Kavramsal olarak Sinan Sülün’ün tarzının ne olduğu kesinlikle tartışılabilir ama, onun politikanın insanın yaşamına dair olan etkilerini anlatmadaki başarısı muazzam. Kitabı okurken aklıma ilk gelen Sinan Sülün’ün daha genç bir yazar iken Vedat Türkali ve Mehmed Uzun gibi sade ve yalın olarak toplumsal sorunlara ve politikaya yaptığı vurgu geldi. Kitabın kahramanı Ali hayal ettiği başka bir dünyayı ya da kendi tabiriyle hayallerini, günlük konuşmalarında davranışlarında ve yaşadığı aşkta son derece belirgin ortaya koyuyor. Kitabı tarzıyla farklı kılan da kesinlikle bu bence.

Kitapta bir bakmışsınız sınıfsal farklılıkların insan yaşamına olan etkisi ve küçük burjuva ideolojisinin eleştirisi var. Bir bakmışsınız 1 Mayıs mahallesinin doğallığı ve basit, sıradan insanların küçük çabaları. Bir bakıyorsunuz Ali’nin yoldaşlarının politik sıkışmışlıklarının vermiş olduğu umutsuzluğu görüyorsunuz, diğer yanda Ali’nin saf umutlarını. Ya da bir yanda Verda’nın arkadaşı Başak’ın sahte güce ve paraya dayanan sahte aşkları diğer yanda Verda ile Ali’nin saf gülüşleri ve aşkları… Her bir duygu ve gerçeklik diyalektikte olduğu gibi karşıtlarıyla hayat buluyor romanda.

Kitabın sonunda Ali şunları söylüyor:

“Buraya geldiğim gece bir rüya gördüm. Zamanın ve mekanın olmadığı bir yerdeydim. Renkler, biçimler, nesneler hiçbir şey yoktu. Sadece ben vardım. Kainatın ortasında yapayalnızdım. Başımı kaldırıp göğe baktım. Gökyüzü sözcüklerle doluydu. Sayısız sözcük, uzayın boşluğunda dalgalar halinde süzülüyordu. Sanki bir sözcük denizinin ortasında kalmıştım. Hayranlıkla uçuşan harflere, sözlere, cümlelere bakıyordum.
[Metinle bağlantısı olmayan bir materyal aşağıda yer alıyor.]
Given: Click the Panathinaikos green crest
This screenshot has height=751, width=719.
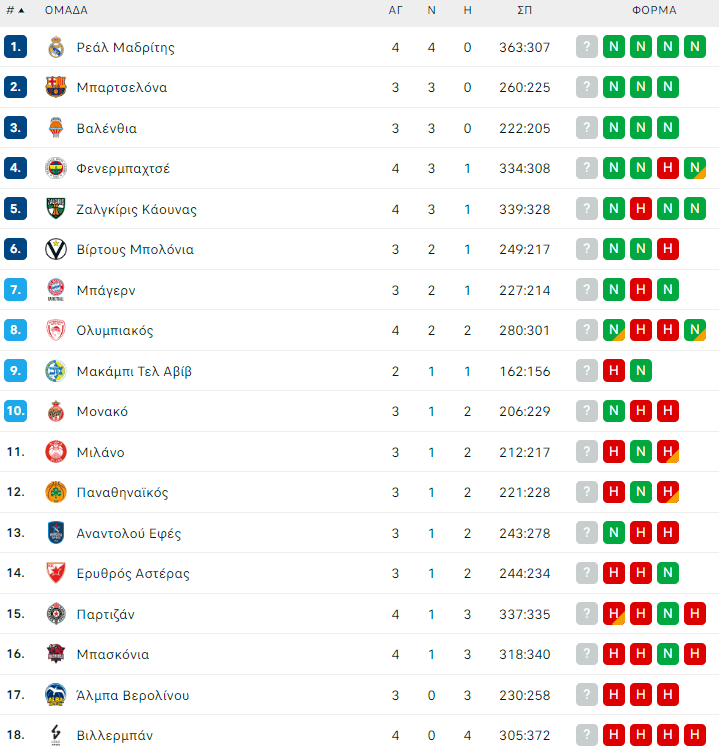Looking at the screenshot, I should point(56,492).
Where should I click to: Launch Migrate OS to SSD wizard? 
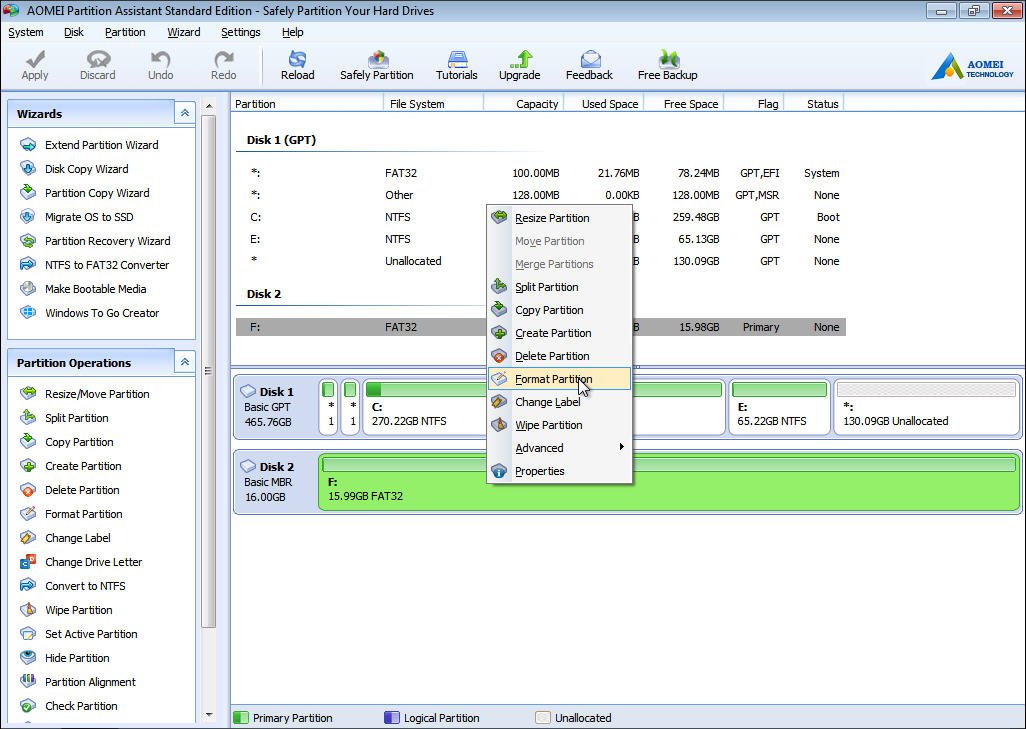tap(88, 217)
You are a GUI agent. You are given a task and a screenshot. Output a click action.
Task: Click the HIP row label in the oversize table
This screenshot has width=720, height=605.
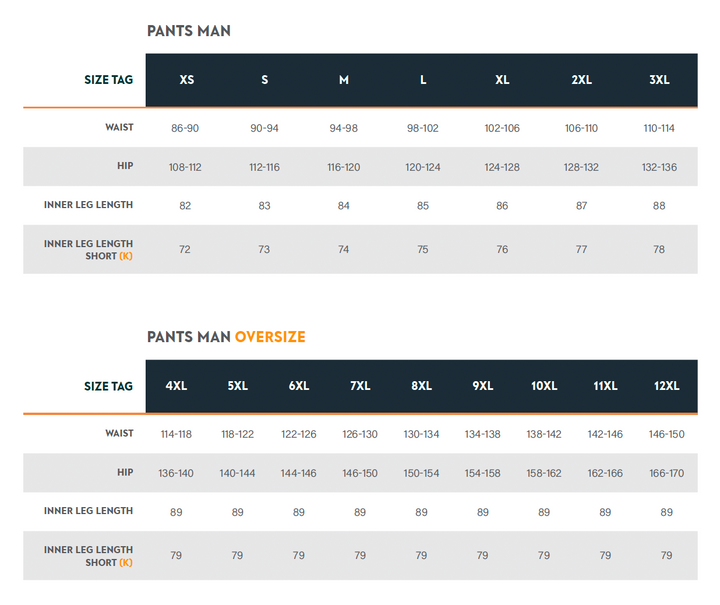point(124,472)
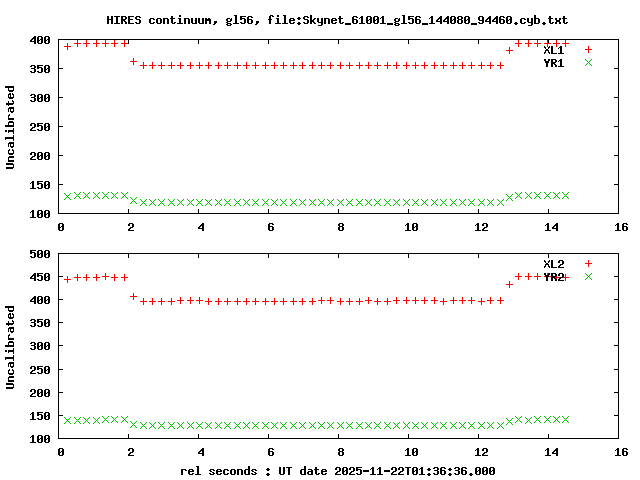This screenshot has width=640, height=480.
Task: Click the 8 x-axis tick under bottom plot
Action: [341, 452]
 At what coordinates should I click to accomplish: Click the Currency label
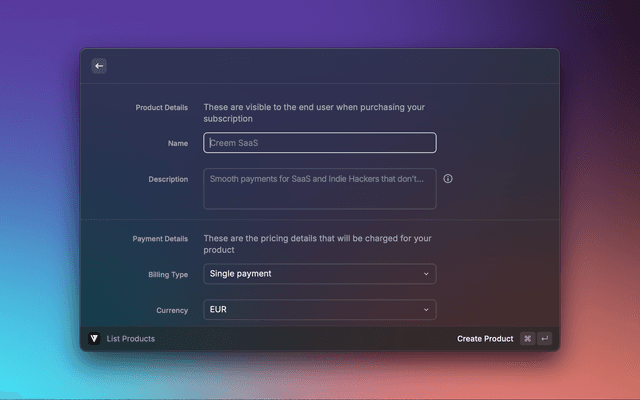(x=172, y=311)
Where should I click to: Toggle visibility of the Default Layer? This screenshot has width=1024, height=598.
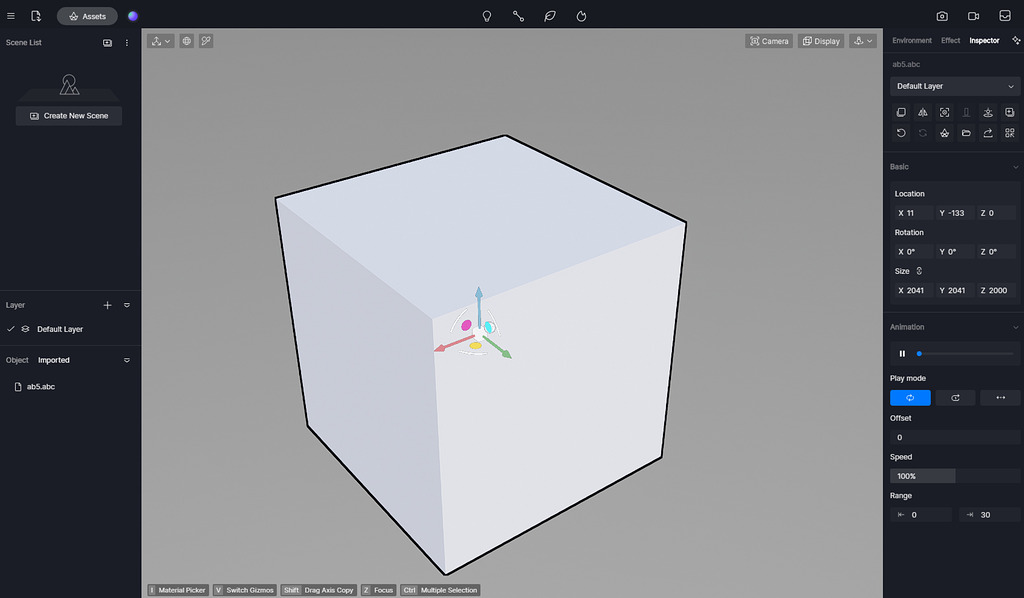(x=24, y=329)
                Bir süre hiç kımıldamadan, sözcükleri seyrettim. Sonra senin ismini söyledim. Verda sözcüğünün mutlulukla gökyüzüne doğru kanatlanıp uçtuğunu gördüm. Sevgi’nin nasıl salına salına dolaştığını, Aşk’ın kuyrukluyıldız gibi hızla diğer sözcüklerin arasına girip onları darmadağın ettiğini, Devrim’in güneşten kopan bir parça gibi değdiği her şeyi nasıl değiştirdiğini gördüm.

                Sonra uyandım. Kendimi bir karahindiba tohumu kadar hafif ve özgür hissediyordum. Sanki bütün hakikat küçücük bir tohumun içine girmişti. Bütün korkularım, bundan sonra ne olacağına dair kaygılarım, hepsi silinmişti. Sözcüklerin ölmediğini, hayatım boyunca söylediğim her şeyin var olmaya devam edeceğini seziyordum. Yok olacak olan sadece bedenim, gölgem ve yansımamdı. Hissettiğim şeyin yüceliği karşısında ne yapacağımı bilemedim. Balkona çıktım. Yıldızlara baktım. O zamana kadar görmek istediğim şeyin yıldızlar değil, kendim olduğunu anladım.”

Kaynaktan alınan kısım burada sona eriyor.